Le Conseil d’État valide la démarche du préfet en s’appuyant sur une interprétation combinée des textes qui confère à la condamnation pénale assortie de l’exécution provisoire un effet immédiat et contraignant (A). Cette analyse le conduit logiquement à écarter les arguments du requérant fondés sur un formalisme procédural ou sur une prétendue violation de ses droits fondamentaux (B).

A. L’inéligibilité immédiate née de l’exécution provisoire

La Haute Juridiction administrative établit un lien direct entre la décision du juge pénal et l’obligation d’agir du préfet. En effet, elle énonce clairement que « le préfet est tenu de le déclarer démissionnaire d’office » dès lors qu’un élu se trouve privé de son droit électoral en vertu d’une condamnation dont le juge a ordonné l’exécution provisoire. La décision commentée ancre ainsi la perte du mandat non pas dans le caractère définitif de la condamnation, mais dans son caractère exécutoire. Cette solution découle d’une lecture croisée de l’article L. 236 du code électoral, qui vise toute « cause survenue postérieurement à son élection » rendant un élu inéligible, et de l’article 471 du code de procédure pénale, qui permet de rendre exécutoires par provision les peines complémentaires telles que l’interdiction des droits civiques.

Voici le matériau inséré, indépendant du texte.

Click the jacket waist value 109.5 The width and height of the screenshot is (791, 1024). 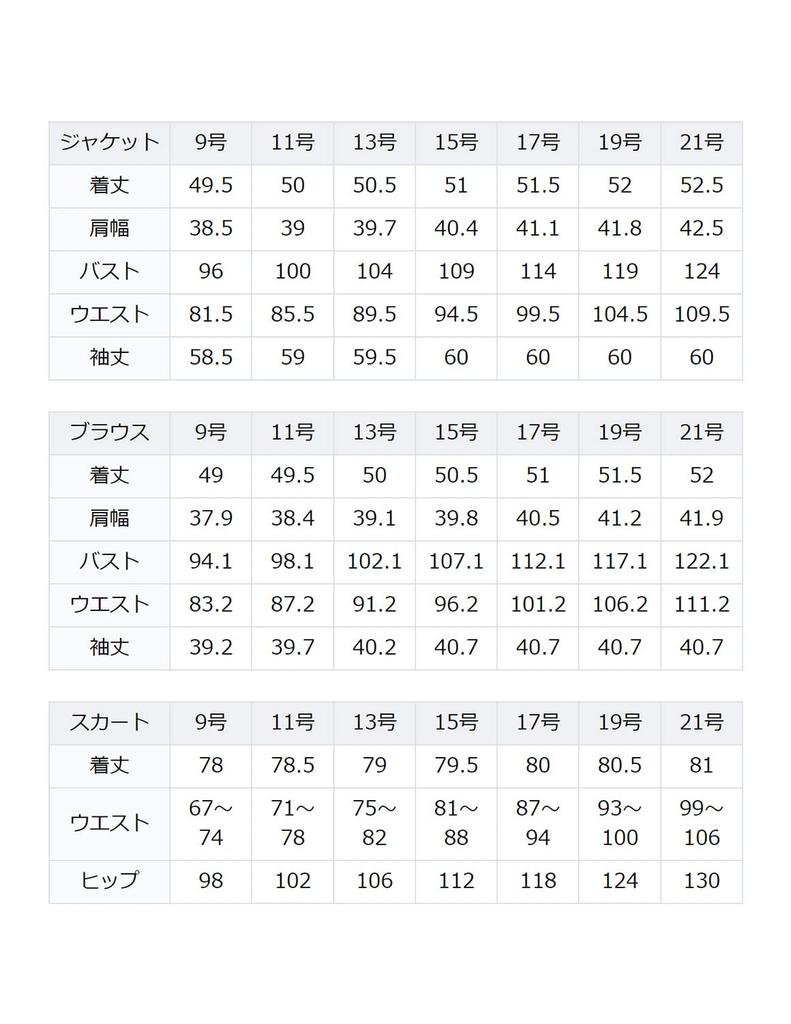701,314
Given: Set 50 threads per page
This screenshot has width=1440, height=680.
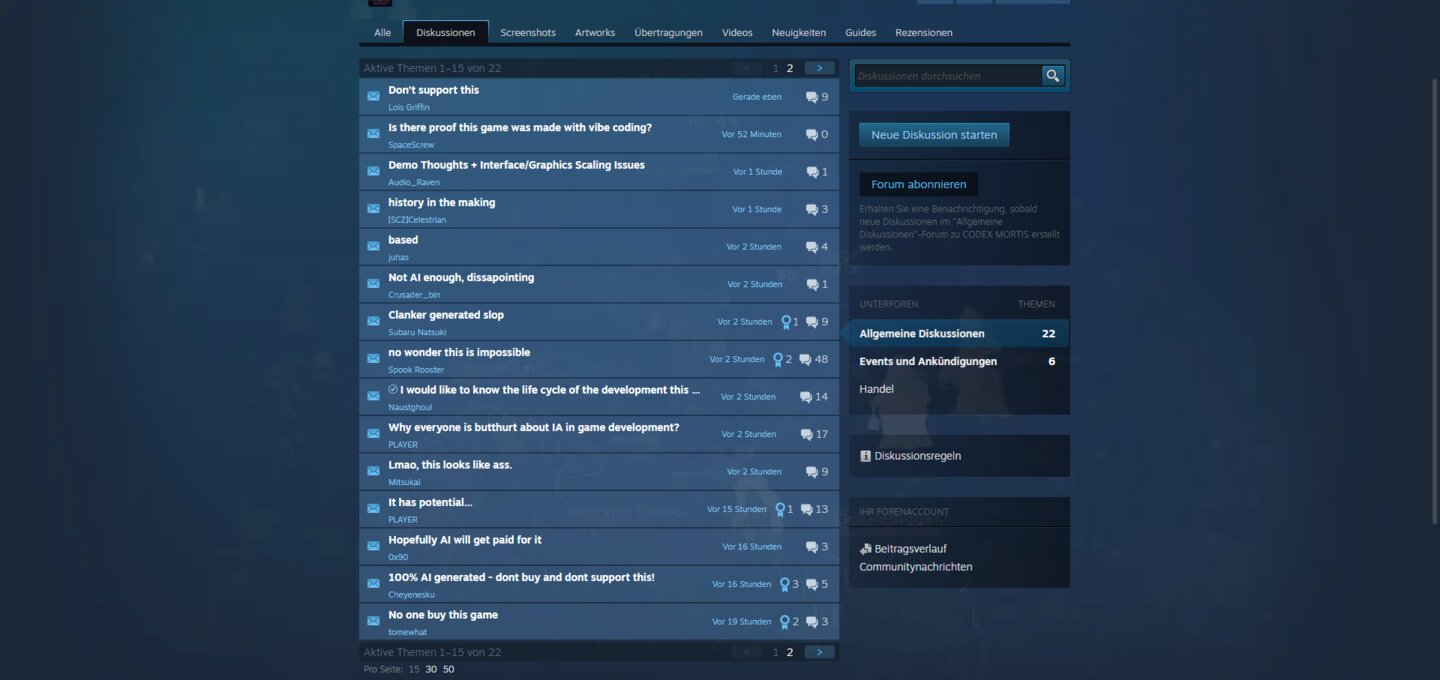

Le Conseil d’État ne laisse subsister aucune ambiguïté sur la nature de la compétence du préfet en la matière. En utilisant le terme « tenu de », il rappelle qu’il ne s’agit pas d’une faculté mais bien d’une compétence liée. L’autorité préfectorale n’a d’autre choix que de constater la situation juridique nouvelle créée par le jugement pénal et d’en tirer les conséquences légales, à savoir la démission d’office. L’arrêté préfectoral n’est donc pas une sanction nouvelle, mais l’acte qui formalise la conséquence attachée par la loi à une décision de justice.

B. Le rejet des obstacles formels et substantiels

Face à cette logique implacable, le requérant opposait deux types d’arguments, tous deux écartés par le juge. Le premier, d’ordre formel, tenait à l’indisponibilité de la minute du jugement pénal à la date de l’arrêté contesté. Le Conseil d’État balaye cet argument en rappelant une règle fondamentale de la procédure pénale : le jugement acquiert sa force exécutoire dès sa lecture publique. Il en veut pour preuve que l’intéressé a pu exercer son droit d’appel dès le lendemain du prononcé, démontrant sa parfaite connaissance de la décision et de ses effets. Cette approche pragmatique fait prévaloir l’effectivité de la décision de justice sur un formalisme documentaire.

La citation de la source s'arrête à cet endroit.